Justiça anula concurso da Prefeitura de Pinheiro e determina devolução das taxas

Ministério Público apontou uma série de irregularidades na contratação da banca e na condução do certame.
Justiça anula concurso da Prefeitura de Pinheiro e determina devolução das taxas de inscrição
Justiça determina a anulação do concurso público de Pinheiro e obriga a devolução das taxas (Foto: Reprodução)

A Justiça do Maranhão determinou a anulação do concurso público promovido pela Prefeitura de Pinheiro e ordenou a devolução integral das taxas de inscrição pagas pelos candidatos. A decisão foi proferida em 30 de junho e atende a um pedido do Ministério Público do Maranhão (MPMA), que apontou diversas irregularidades na contratação da banca organizadora e na condução do certame.

Na sentença, a juíza Arianna Saraiva determinou que o Município de Pinheiro declare a nulidade do concurso e de todos os atos relacionados ao processo seletivo, incluindo a contratação, por dispensa de licitação, da Fundação de Apoio Tecnológico (Funatec), responsável pela realização do certame.

Também deverão ser anuladas as listas de classificação, aprovação e homologação dos candidatos.

Candidatos terão direito à restituição das taxas

Além da anulação do concurso, a Justiça determinou que o Município de Pinheiro e a Funatec devolvam integralmente os valores pagos pelos candidatos a título de taxa de inscrição, acrescidos de correção monetária.

A decisão é resultado de uma Ação Civil Pública (ACP) proposta pelo Ministério Público em janeiro deste ano. À época, a ação foi ajuizada pela promotora de Justiça Samira Mercês dos Santos, que respondia pela 1ª Promotoria de Justiça de Pinheiro.

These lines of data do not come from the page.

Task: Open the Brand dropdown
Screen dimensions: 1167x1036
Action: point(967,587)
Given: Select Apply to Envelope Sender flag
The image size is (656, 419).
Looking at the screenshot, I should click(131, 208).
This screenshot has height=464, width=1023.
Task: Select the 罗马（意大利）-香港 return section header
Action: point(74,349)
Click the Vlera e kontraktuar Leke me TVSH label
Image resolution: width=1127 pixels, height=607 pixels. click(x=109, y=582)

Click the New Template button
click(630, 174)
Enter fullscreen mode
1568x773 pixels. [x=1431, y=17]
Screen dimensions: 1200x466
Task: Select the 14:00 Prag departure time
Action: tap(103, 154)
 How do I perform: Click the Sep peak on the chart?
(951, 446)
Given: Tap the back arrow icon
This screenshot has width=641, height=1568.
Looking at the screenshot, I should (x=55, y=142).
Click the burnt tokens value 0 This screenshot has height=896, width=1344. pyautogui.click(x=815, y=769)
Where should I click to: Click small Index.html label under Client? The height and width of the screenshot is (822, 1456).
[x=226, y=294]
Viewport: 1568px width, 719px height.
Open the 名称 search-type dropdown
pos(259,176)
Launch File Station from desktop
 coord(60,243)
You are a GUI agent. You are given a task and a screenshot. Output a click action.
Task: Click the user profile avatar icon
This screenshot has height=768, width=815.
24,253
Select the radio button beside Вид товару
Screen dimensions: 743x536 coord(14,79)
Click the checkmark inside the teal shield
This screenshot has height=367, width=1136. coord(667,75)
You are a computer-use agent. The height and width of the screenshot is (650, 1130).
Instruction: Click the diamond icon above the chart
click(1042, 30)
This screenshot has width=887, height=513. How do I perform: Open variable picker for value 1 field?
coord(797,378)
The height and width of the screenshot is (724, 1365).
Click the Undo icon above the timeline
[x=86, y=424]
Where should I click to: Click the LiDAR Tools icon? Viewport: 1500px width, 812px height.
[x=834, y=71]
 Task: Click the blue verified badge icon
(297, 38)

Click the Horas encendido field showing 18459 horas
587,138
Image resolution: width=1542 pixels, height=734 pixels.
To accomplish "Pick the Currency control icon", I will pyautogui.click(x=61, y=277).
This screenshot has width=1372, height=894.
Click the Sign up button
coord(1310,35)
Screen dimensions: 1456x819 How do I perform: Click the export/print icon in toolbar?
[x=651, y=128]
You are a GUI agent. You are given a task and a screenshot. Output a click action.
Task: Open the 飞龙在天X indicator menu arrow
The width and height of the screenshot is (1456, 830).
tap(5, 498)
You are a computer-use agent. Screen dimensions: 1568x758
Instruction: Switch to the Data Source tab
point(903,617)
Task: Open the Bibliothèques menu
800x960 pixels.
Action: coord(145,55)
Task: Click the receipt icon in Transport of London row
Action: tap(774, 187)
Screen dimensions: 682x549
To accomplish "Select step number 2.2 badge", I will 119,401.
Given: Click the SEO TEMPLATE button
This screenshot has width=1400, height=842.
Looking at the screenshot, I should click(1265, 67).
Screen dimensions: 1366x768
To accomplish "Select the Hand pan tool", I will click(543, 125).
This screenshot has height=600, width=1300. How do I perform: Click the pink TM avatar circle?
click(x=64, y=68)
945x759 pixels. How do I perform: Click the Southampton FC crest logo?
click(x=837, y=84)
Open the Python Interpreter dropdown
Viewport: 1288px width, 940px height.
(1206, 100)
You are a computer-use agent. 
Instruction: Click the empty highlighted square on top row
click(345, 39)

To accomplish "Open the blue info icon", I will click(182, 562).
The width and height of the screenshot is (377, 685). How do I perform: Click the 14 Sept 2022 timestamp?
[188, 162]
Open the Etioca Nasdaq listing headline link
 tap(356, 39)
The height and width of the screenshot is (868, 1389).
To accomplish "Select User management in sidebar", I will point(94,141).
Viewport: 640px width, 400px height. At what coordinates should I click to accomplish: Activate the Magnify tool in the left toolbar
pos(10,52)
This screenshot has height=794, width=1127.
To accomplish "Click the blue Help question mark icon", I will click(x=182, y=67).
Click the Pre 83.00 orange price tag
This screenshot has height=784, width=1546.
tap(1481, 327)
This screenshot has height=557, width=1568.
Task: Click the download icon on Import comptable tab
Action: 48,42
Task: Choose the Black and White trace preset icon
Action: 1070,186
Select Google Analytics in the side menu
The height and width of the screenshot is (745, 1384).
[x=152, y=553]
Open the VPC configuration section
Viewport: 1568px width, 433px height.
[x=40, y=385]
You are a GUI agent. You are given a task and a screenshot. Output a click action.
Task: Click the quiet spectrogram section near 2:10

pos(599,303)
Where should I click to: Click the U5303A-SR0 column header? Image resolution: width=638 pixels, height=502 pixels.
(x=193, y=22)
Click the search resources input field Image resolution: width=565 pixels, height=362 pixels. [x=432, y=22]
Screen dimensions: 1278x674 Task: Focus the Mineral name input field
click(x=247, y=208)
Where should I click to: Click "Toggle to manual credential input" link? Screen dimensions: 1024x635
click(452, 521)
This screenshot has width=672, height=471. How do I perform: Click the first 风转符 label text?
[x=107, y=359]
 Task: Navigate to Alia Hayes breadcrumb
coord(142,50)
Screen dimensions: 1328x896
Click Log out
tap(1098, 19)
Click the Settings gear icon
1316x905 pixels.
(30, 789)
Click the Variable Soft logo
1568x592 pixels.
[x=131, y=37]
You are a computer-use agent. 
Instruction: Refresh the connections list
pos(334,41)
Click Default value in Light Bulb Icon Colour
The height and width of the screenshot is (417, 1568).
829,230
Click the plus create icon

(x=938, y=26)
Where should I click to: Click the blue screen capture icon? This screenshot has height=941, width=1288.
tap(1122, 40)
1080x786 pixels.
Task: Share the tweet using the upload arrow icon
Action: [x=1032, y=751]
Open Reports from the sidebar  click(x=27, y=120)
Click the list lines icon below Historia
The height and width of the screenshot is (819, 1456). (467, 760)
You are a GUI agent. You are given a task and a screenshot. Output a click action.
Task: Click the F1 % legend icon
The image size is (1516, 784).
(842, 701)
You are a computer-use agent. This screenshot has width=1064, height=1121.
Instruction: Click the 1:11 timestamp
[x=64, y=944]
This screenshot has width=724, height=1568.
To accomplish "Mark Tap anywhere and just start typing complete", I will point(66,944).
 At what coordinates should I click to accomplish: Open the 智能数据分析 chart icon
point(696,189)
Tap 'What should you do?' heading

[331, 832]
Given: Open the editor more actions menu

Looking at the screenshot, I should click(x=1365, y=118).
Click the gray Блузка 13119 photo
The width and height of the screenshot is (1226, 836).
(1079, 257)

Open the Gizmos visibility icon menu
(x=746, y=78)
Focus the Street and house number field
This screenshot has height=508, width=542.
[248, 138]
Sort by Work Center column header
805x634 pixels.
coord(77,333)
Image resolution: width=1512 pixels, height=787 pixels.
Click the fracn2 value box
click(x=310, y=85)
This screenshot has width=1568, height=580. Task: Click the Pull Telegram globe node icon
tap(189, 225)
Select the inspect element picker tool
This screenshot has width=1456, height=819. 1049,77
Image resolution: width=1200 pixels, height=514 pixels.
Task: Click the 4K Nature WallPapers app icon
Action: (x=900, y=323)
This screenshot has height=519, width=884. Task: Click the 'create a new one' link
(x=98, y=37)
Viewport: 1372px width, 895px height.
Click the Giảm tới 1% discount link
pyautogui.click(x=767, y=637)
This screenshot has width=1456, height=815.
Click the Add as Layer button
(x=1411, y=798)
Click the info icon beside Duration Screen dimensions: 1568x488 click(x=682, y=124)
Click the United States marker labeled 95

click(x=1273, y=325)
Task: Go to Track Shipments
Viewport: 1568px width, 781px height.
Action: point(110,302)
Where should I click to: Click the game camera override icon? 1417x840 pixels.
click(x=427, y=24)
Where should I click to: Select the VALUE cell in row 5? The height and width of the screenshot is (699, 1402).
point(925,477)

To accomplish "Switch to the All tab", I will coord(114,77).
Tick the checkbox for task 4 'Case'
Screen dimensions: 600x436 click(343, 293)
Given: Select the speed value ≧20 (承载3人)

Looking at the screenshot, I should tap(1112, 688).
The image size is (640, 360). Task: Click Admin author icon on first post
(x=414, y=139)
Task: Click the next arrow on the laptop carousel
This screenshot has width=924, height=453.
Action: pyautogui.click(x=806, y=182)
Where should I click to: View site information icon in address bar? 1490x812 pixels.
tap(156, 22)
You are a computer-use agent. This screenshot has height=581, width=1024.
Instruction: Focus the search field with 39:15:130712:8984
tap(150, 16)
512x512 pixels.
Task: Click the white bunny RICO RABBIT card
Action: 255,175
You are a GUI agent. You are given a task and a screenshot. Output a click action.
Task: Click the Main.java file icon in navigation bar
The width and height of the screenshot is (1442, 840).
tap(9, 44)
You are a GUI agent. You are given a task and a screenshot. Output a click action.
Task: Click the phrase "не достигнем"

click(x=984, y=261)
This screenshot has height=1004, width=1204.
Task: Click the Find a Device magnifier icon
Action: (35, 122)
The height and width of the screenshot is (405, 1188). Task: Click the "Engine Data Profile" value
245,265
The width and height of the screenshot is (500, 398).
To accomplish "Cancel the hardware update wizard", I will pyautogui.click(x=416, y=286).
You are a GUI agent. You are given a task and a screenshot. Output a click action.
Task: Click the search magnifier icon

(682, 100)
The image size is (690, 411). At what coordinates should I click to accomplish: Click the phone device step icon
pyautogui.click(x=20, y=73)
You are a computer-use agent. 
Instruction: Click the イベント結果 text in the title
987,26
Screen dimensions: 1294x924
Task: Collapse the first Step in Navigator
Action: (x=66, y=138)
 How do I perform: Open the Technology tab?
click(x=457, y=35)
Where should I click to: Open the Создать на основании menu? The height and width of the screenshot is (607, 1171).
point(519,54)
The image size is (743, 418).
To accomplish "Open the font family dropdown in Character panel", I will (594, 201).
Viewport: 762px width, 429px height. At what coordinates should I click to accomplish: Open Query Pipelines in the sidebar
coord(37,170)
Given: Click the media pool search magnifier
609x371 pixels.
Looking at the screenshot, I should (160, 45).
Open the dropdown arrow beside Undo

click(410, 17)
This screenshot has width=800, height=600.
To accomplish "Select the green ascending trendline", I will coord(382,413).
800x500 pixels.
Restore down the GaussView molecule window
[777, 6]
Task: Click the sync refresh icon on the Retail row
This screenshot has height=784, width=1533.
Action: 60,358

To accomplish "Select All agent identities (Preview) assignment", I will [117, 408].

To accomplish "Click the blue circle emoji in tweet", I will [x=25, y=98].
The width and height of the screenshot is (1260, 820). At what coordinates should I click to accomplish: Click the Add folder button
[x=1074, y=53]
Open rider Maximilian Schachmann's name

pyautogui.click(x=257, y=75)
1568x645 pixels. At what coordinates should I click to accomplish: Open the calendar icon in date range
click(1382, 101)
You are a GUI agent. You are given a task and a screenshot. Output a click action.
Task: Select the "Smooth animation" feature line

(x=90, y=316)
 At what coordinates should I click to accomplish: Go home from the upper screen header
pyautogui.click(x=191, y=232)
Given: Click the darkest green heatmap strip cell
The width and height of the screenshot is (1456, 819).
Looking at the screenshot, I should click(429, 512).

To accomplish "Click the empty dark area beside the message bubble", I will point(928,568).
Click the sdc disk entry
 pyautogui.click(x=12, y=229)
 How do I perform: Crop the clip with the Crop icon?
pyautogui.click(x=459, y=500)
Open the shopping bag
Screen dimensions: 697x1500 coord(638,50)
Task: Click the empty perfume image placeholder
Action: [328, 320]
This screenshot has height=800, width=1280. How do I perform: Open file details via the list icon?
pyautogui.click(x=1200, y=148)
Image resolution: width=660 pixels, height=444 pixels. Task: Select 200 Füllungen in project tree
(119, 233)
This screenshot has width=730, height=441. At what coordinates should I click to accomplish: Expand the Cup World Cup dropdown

Segundo o MPMA, o procedimento foi instaurado após o recebimento de diversas denúncias de candidatos sobre possíveis irregularidades na organização e execução do concurso.

Ministério Público apontou série de irregularidades

Durante a investigação, o Ministério Público identificou diversas falhas consideradas graves.

Entre elas, está a tentativa da Prefeitura de custear integralmente o concurso apenas com os recursos arrecadados por meio das taxas de inscrição, sem previsão orçamentária específica e em desacordo com normas do Tribunal de Contas da União (TCU).

Outra irregularidade apontada foi a oferta de vagas para cargos que não possuíam previsão legal na estrutura administrativa do município.

O MPMA também constatou falta de transparência quanto à composição da comissão responsável por fiscalizar o concurso, além de identificar que recursos administrativos apresentados por candidatos foram rejeitados pela banca examinadora com justificativas genéricas e sem fundamentação técnica.

Cronograma foi alterado após período eleitoral

Outro ponto destacado na ação diz respeito às mudanças promovidas no cronograma do concurso.

Segundo o Ministério Público, o resultado preliminar das provas objetivas foi adiado sem justificativa plausível para uma data posterior às eleições municipais.

Para o órgão, a alteração pode indicar uma tentativa de minimizar eventuais desgastes políticos durante o período eleitoral e influenciar o processo de transição da administração municipal.

Esses fatos também foram considerados pela Justiça na decisão que declarou a nulidade do certame.

Prefeitura ainda não comentou a decisão

Até a publicação desta reportagem, a Prefeitura de Pinheiro não havia se manifestado sobre a sentença judicial.

A decisão ainda estabelece que o município deverá cumprir as determinações relativas à anulação do concurso e à restituição dos valores pagos pelos candidatos, conforme os prazos definidos pela Justiça.